┏━━

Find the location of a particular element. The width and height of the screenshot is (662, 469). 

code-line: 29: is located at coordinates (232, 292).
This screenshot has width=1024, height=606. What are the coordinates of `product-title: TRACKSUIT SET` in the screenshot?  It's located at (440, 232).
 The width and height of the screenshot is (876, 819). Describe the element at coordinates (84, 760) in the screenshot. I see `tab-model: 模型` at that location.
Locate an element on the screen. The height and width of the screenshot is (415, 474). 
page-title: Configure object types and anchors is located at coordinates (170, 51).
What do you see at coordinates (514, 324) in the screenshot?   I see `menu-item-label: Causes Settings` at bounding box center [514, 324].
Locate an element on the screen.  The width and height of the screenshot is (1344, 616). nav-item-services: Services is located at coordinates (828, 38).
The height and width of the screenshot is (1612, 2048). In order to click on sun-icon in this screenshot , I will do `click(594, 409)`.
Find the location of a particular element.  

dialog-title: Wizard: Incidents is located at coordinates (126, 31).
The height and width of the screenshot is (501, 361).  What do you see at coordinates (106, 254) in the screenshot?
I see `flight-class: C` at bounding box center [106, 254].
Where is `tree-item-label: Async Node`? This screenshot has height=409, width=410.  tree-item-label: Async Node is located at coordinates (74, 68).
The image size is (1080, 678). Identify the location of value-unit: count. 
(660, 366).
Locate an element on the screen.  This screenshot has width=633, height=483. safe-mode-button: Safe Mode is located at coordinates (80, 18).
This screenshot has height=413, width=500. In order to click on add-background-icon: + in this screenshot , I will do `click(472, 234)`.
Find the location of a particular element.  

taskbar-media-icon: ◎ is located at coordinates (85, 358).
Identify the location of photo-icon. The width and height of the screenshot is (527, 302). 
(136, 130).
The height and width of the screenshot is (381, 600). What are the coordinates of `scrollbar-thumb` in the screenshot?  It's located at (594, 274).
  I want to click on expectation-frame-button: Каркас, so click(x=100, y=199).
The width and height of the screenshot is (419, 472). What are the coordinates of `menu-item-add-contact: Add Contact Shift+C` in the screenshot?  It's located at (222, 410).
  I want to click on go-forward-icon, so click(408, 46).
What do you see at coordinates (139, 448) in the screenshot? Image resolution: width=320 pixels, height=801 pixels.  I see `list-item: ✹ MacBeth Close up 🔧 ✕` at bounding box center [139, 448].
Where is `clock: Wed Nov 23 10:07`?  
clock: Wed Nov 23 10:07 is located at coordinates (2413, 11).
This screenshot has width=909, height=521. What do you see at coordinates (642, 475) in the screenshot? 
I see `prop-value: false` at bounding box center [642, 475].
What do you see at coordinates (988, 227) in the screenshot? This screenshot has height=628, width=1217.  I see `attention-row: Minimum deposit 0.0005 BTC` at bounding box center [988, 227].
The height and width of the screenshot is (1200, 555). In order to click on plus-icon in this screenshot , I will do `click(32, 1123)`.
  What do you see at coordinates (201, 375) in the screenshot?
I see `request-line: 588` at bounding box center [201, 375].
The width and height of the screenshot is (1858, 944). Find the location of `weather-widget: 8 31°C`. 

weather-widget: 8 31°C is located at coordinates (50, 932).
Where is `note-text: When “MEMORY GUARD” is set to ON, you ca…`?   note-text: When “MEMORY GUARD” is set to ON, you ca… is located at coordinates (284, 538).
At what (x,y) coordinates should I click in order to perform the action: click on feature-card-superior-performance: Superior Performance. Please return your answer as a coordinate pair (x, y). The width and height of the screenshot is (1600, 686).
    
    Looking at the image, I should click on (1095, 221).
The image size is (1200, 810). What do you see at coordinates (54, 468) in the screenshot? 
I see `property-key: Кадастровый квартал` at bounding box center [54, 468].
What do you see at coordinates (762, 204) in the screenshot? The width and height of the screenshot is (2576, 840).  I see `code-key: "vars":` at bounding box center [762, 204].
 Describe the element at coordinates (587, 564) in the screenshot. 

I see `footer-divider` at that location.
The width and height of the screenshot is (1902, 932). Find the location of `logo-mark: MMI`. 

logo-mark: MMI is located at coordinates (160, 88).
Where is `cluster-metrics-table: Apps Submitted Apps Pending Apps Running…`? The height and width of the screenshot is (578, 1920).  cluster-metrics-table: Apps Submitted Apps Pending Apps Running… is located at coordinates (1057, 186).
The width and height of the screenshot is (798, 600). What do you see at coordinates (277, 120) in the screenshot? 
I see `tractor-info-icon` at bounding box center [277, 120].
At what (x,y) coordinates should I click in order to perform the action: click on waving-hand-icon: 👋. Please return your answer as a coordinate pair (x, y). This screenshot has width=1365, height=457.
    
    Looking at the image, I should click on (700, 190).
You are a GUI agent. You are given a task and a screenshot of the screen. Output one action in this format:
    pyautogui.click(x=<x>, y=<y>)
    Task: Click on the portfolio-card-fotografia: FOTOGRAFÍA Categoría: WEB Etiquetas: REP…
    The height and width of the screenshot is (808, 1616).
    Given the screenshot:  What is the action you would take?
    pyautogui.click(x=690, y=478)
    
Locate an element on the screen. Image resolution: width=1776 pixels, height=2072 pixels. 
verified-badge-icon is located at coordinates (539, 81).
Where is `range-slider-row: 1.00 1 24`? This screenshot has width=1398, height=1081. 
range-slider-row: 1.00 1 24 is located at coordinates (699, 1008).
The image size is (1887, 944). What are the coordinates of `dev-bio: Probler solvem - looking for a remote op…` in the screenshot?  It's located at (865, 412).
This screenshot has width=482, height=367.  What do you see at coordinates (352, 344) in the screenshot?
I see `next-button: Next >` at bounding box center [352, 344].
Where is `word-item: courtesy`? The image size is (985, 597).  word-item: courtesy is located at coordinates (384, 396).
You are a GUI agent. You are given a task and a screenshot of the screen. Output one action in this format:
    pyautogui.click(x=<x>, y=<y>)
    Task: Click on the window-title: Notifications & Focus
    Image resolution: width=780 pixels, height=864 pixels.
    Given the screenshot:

┗━━

Copy the entries word for word, from the line that contains "The image size is (1080, 678)." through the line that contains "What do you see at coordinates (988, 227)", including both of those lines.

### Exercise response
The image size is (1080, 678). Identify the location of value-unit: count. 
(660, 366).
Locate an element on the screen.  This screenshot has width=633, height=483. safe-mode-button: Safe Mode is located at coordinates (80, 18).
This screenshot has height=413, width=500. In order to click on add-background-icon: + in this screenshot , I will do `click(472, 234)`.
Find the location of a particular element.  

taskbar-media-icon: ◎ is located at coordinates (85, 358).
Identify the location of photo-icon. The width and height of the screenshot is (527, 302). 
(136, 130).
The height and width of the screenshot is (381, 600). What are the coordinates of `scrollbar-thumb` in the screenshot?  It's located at (594, 274).
  I want to click on expectation-frame-button: Каркас, so click(x=100, y=199).
The width and height of the screenshot is (419, 472). What are the coordinates of `menu-item-add-contact: Add Contact Shift+C` in the screenshot?  It's located at (222, 410).
  I want to click on go-forward-icon, so click(408, 46).
What do you see at coordinates (139, 448) in the screenshot? Image resolution: width=320 pixels, height=801 pixels.  I see `list-item: ✹ MacBeth Close up 🔧 ✕` at bounding box center [139, 448].
Where is `clock: Wed Nov 23 10:07`?  
clock: Wed Nov 23 10:07 is located at coordinates (2413, 11).
This screenshot has width=909, height=521. What do you see at coordinates (642, 475) in the screenshot? 
I see `prop-value: false` at bounding box center [642, 475].
What do you see at coordinates (988, 227) in the screenshot? This screenshot has height=628, width=1217.  I see `attention-row: Minimum deposit 0.0005 BTC` at bounding box center [988, 227].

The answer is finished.